■ **PROBLEM DETAILS**:
Each line of the listing that contains the word "computer" is to be copied.

■ **DATASET**:

|---|

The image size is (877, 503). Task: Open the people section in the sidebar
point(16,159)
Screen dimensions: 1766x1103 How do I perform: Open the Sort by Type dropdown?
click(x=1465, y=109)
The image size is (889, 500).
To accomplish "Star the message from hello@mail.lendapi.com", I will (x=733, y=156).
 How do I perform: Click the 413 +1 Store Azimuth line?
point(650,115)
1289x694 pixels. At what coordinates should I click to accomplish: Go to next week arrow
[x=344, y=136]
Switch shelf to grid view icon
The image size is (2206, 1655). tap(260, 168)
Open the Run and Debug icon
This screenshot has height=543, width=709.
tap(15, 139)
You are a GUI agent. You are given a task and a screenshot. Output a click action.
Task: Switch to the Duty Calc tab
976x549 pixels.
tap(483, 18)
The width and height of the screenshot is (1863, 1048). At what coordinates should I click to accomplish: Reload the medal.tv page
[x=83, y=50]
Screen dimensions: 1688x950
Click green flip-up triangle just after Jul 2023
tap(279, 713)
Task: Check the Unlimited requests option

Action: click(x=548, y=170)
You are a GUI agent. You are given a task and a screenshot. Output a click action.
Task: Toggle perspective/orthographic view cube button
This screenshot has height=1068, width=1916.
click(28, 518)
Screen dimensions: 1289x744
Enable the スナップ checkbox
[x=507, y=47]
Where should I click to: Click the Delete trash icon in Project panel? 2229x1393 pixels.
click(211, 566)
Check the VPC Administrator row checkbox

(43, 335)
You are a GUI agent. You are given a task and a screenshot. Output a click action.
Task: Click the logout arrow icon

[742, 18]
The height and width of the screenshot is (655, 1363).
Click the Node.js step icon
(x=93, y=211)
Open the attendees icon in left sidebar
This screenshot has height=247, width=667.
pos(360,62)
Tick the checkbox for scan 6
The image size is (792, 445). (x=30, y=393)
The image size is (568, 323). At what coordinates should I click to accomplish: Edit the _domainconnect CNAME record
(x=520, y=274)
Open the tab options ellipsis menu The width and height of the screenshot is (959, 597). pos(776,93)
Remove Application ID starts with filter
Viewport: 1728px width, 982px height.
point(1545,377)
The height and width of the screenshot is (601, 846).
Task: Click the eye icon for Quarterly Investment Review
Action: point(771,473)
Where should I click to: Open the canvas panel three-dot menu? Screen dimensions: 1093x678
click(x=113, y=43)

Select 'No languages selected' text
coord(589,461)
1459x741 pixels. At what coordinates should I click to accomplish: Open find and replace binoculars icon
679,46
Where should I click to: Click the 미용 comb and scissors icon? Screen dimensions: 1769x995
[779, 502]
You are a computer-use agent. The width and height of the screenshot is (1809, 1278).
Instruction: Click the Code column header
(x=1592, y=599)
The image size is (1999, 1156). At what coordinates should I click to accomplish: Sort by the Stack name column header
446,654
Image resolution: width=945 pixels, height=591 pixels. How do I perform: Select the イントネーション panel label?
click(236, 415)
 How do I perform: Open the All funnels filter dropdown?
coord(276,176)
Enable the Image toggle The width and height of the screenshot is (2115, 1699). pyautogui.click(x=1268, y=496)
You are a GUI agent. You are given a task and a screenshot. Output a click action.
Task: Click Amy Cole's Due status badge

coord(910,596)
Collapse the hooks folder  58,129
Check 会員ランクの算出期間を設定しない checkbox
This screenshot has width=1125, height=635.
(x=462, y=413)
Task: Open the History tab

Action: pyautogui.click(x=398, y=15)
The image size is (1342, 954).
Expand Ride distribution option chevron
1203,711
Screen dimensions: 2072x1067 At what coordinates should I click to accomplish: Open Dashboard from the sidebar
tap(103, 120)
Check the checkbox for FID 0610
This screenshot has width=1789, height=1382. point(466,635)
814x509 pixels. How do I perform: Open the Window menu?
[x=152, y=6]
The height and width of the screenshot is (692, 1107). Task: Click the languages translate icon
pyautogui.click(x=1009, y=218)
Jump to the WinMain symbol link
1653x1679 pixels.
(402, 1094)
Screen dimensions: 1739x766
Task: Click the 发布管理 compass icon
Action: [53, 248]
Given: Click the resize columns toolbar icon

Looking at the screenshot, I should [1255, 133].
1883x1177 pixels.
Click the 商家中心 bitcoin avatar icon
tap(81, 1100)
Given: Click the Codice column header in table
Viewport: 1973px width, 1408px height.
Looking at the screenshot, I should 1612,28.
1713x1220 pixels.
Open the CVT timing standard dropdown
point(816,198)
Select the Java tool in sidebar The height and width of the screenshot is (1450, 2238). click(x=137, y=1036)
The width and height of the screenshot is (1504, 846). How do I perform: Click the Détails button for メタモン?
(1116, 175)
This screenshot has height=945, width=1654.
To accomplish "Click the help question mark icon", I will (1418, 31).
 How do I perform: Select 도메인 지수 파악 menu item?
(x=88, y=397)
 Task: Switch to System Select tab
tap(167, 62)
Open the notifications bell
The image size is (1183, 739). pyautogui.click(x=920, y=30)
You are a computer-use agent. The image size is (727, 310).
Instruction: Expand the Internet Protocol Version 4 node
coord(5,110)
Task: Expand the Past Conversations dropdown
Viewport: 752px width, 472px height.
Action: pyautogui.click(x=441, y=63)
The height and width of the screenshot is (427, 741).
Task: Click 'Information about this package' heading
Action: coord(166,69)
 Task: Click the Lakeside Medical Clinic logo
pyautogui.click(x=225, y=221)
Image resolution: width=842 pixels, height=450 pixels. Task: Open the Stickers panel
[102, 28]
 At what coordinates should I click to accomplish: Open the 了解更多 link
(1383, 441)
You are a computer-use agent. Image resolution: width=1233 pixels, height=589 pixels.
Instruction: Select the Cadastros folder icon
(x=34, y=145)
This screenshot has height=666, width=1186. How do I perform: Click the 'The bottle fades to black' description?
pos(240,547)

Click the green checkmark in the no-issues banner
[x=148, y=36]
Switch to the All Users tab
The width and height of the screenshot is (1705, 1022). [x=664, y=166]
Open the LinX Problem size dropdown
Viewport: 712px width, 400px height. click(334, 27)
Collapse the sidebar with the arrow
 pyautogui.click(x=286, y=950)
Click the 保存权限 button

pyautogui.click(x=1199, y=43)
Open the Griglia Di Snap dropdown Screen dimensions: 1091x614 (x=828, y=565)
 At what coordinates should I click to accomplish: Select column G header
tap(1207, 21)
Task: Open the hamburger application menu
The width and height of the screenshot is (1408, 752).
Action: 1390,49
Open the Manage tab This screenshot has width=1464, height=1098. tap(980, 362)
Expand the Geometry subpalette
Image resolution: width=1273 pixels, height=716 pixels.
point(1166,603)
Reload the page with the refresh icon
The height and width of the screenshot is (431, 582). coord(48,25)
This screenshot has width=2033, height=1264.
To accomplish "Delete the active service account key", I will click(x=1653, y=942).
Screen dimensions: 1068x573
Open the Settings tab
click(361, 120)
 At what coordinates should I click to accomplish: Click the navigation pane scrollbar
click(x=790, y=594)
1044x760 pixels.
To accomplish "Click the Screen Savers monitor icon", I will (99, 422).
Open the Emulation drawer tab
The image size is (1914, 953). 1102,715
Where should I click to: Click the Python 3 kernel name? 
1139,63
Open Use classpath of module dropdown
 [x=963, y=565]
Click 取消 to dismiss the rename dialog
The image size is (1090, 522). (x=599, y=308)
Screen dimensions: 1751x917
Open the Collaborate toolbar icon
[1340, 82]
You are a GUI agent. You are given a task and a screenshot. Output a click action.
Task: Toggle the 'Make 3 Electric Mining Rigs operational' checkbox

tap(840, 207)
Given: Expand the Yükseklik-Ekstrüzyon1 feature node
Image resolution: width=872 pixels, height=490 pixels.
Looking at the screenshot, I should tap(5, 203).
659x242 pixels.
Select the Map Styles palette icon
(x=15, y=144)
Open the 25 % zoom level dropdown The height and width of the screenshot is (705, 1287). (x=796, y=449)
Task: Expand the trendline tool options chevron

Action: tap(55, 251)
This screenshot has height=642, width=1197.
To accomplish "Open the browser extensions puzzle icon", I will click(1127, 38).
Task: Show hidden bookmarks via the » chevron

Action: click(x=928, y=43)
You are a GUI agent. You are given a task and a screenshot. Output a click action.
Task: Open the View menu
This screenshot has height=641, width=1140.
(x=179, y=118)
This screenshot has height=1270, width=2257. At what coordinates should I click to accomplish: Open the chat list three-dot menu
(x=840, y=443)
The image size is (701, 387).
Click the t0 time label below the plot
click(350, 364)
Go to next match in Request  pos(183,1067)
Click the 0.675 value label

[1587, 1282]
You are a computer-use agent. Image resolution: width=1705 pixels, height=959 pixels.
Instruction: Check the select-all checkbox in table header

|---|

■ **OUTPUT OF THE EXERCISE**:
You are a computer-use agent. The width and height of the screenshot is (1809, 1278).
You are a computer-use agent. The image size is (727, 310).
You are a computer-use agent. Image resolution: width=1233 pixels, height=589 pixels.
You are a computer-use agent. Image resolution: width=1705 pixels, height=959 pixels.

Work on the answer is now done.